Anderson Silva flirted with retirement before title defence against Chris Weidman
Photo Credit: Jayne Kamin-Oncea - USA TODAY Sports |
For a period of seven years, Brazilian icon, Anderson 'The Spider' Silva, dominated the UFC's middleweight division, emerging unscathed occasion after occasion. In one fell swoop in 2013 - that was that. Silva had dropped the 185-pound crown and his first defeat since 2006.
Inviting then-undefeated contender, Chris 'The All American' Weidman to engage back at UFC 162 - the Baldwin native obliged, leaving Silva unconscious. Silva, now 45 years of age, revealed how that contest may have never occurred - as he juggled the notion of retiring from the sport after his tenth successful title defence against two-time opponent, Chael Sonnen - and his light heavyweight exploits over Stephan Bonnar.
Speaking in a revealing interview with the UFC, Silva explained how a possible retirement was on the cards, until he met with UFC president, Dana White, and then organisation owner, Lorenzo Fertitta.
"I want to stop, I want a time (sic) for myself, to stay with my family," Silva explained to both White and Fertitta. "I have been doing this for years and I'm losing contact with my kids. I'm only training, it's not working for me anymore." (via Guilherme Cruz)
After the meeting, Silva revealed that the promotion had gifted him a brand new Bentley Continental GT in December of 2012 - explaining how he believed the reward was an attempt to entice him to enter the Octagon again, ultimately to "buy him off".
"But, one day before I started my camp to fight (Chris) Weidman, I already was too saturated," Silva told. "I never talked about this, never used this term 'if I win'. I said to [my wife], 'If I win, I'll stop. I won't fight anymore."
The São Paulo Muay Thai practitioner, as previously noted, dropped the title to Weidman in a shocking second-round knockout.

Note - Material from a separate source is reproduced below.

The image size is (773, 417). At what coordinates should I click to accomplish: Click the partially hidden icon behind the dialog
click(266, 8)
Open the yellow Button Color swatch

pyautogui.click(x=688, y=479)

Half a year later, Weidman booked his first title defence against Silva, with the bout coming to an unsightly conclusion almost to the second of the opening clash, with Weidman checking a leg kick from the Brazilian, with Silva breaking both his tibia and fibula in his left leg.
If Silva was to reclaim the middleweight title that night in December, he maintains he would have then called time on his career - with the broken leg he suffered, a "message from God" urging him to continue with his illustrious career.

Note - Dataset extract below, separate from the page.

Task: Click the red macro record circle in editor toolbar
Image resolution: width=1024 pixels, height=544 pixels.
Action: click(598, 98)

"I would have stopped if I had won the fight, I wouldn't fight anymore, but I ended up breaking my leg," Silva claimed. "I think that was a message from God saying to me, 'Look, man, you're not supposed to stop yet. It took so long for you to get here and now you want to stop?' I don't know, I think those are subliminal messages that stay in your head."
After successful surgery on his broken leg, Silva made his first Octagon walk against former WEC and Strikeforce welterweight champion, Nick Diaz in January of 2015. After a unanimous decision win, the bout was overturned to a 'No Contest' as Silva failed a post-fight drug test after the presence of drostanolone, and androsterone was flagged in his sample. Diaz would also fail a post-fight drug test after he tested positive for marijuana.
After the suspension, Silva would go on to lose four of his next five outings, to Michael Bisping, Daniel Cormier, Israel Adesanya, and Jared Cannonier, with his only win in that four year period, coming in a dubious decision win over Derek Brunson.
Upon his arrival in the UFC, Silva was an immediate revelation. His utilisation of high-level Muay Thai techniques including knees, kicks, and plumb clinches, made him extremely difficult to solve in the Octagon. In his seven years of domination at 185-pounds, Silva had notched wins over Rich Franklin (x2), Chael Sonnen (x2), Chris Leben, Travis Lutter, Nate Marquardt, Dan Henderson, Patrick Côté, Thales Leites, Demian Maia, Vitor Belfort, and Yushin Okami.